Normal children's meets only allow mounted adults specifically selected for the role - usually also hunt members.  They are there to be as sure as they can be that the children are safe, in reasonable control and have a good time.  All jumps are reasonable and either optional or there will be an alternative non jumping line.

Assuming that your daughter is secure in her seat and confident at canter... keeping warm is usually the biggest thing.  Tweed jackets are often warmer than show jackets.  Most hunts would not be over fussy if it is cold and you need to layer on a coat over - but avoid anything with a hood which could snag if they are in woodland.  Decent gloves are a must even if the child normally doesn't like them.  They are out a long while and little fingers get cold.  Plus the pony will pull more than the child is used to so it helps prevent rein rubs.  Squashable food in a pocket helps - ideally probably chocolate but as a mean hunting mummy I used to use fruit leathers or Torq bars for my daughter until she got old enough to rebel.  If you think liquid is going to be essential then a capri sun is quite good as the packing squishes flat afterward.  (Do not chuck in a hedge!!)  But there are no official loo breaks so what goes in will have to come out.  Plus they explode if you fall on them.   She can carry a phone  if she is used to it - but I used to write my mobile number on my daughter's arm when she was that age.

If you can find a friend she can ride with - ideally an older PC member.  But if you can't introduce yourself at the meet to the secretary or the children's liaison and they will introduce your daughter to a few others she can stick with.

My daughter was 8 when she first went out - and never looked back.
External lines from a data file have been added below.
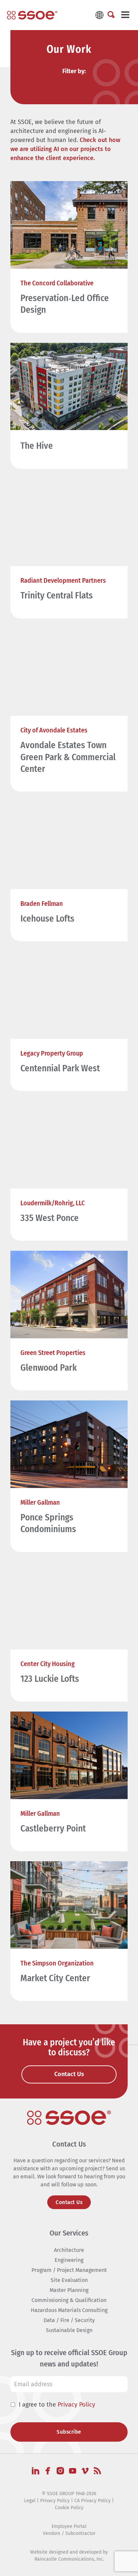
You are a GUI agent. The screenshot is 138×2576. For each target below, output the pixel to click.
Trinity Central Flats (56, 595)
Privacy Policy (76, 2404)
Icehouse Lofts (47, 918)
Almost literally.  It is the best experience you can have on four legs (no bias here!) and at a children's meet everyone will work to see the kids have the best possible time.


----------



## Kat (8 December 2017)

Do check with the hunt about jumping. The pack I go with regularly have a second field master and there are no compulsory jumps but I went to a newcomers and children's meet with another pack once and there were several jumps that were compulsory (and not tiny ones either) one lady with a child on the lead rein had to turn round and go home.


----------



## Livingthedreampony (8 December 2017)

Thank you everyone, some really useful tips here. She has a good seat and canters confidently around the field and is pretty competent jumping, though they have mainly been show jumps. My main worry is that as its our first outing and I won't be riding so she'll be alone really. I would really like her to enjoy her first experience so I think my main priority now is finding her a buddy. She's a good little rider for her age - but there are some fantastic riders in our pony club - so we have no idea what speed to expect!


----------